I feel calm and stupid.
I feel alone and content.
I feel light and free.
I feel the colors appearing and fading away.
I feel the rain splattering on the window.
I feel the silliness of the situation, the fallacies of the time.
I feel the night, drifting away into Oblivion.
I feel the cloud of thoughts, creating a haze.
A haze of sleep. A haze of calm. I feel calm. And stupid.
A shattered glass,
A hopeless dream,
A broken heart,
And a gloomy sky.
His mind saw what his faith allowed him to see.
I wish to see clearly.
I wish to send all apprehensions and doubt away.
I wish to breathe in green leaves and blue sky.

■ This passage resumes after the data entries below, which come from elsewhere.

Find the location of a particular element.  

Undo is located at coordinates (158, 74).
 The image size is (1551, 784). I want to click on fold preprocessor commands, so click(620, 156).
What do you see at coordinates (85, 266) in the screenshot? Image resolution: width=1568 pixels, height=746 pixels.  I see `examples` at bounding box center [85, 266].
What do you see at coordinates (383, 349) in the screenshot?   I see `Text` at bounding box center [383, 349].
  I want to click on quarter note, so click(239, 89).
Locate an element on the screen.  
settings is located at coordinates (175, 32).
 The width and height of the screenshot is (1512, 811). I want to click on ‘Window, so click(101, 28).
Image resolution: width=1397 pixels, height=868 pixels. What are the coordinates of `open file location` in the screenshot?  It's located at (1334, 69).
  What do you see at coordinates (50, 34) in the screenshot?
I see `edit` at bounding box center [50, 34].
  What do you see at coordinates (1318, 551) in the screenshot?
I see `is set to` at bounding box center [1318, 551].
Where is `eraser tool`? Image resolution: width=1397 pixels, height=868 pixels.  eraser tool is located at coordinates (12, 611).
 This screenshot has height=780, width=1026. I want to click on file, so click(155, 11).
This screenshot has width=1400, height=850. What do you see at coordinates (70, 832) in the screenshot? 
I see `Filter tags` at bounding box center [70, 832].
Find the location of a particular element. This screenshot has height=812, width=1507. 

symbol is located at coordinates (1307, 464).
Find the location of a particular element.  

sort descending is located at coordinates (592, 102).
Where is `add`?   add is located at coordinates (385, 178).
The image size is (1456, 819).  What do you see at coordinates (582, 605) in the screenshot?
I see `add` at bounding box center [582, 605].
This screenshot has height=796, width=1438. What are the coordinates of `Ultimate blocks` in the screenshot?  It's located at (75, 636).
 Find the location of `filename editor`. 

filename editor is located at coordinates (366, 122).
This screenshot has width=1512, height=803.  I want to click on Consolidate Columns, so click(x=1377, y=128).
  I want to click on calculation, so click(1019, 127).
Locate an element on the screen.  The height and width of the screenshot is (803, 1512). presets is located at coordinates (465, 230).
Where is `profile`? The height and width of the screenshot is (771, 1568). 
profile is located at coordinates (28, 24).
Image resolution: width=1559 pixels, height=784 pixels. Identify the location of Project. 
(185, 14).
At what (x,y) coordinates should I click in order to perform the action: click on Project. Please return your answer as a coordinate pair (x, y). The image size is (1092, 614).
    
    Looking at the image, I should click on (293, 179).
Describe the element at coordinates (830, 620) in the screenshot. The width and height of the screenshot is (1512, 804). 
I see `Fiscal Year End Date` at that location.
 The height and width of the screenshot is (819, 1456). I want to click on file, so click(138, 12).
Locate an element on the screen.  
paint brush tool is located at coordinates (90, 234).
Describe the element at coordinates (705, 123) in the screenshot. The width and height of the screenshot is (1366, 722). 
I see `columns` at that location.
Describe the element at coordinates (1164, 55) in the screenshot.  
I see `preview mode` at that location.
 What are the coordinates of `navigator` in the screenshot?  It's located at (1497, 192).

I wish to close my eyes to see beyond.
And I shall.
One should spend his life in quest of the things he truly believe in. A caveman living in Stone Age, devoid of all the modern facilities, who strongly believed in the master who put the blanket on and off the sky, would have been as proud and passionate about his belief as few of us might feel today, towards some of the present day values, like ethics and morality – Even though these beliefs might get outdated some day in the future – Who knows?
To believe in something is to LIVE with full strength. I believe that true freedom lies in setting yourself a code you wish to live by, and placing firm belief in it.It is the essence behind everything.
The slow train of thoughts.
Refusing to speed up.
Good and bad in its own way.
The tale of a blurred future.
And an even hazier past.
Where am I right now?
Where do I want to be?
I do not know.
And may be that is the essence behind everything.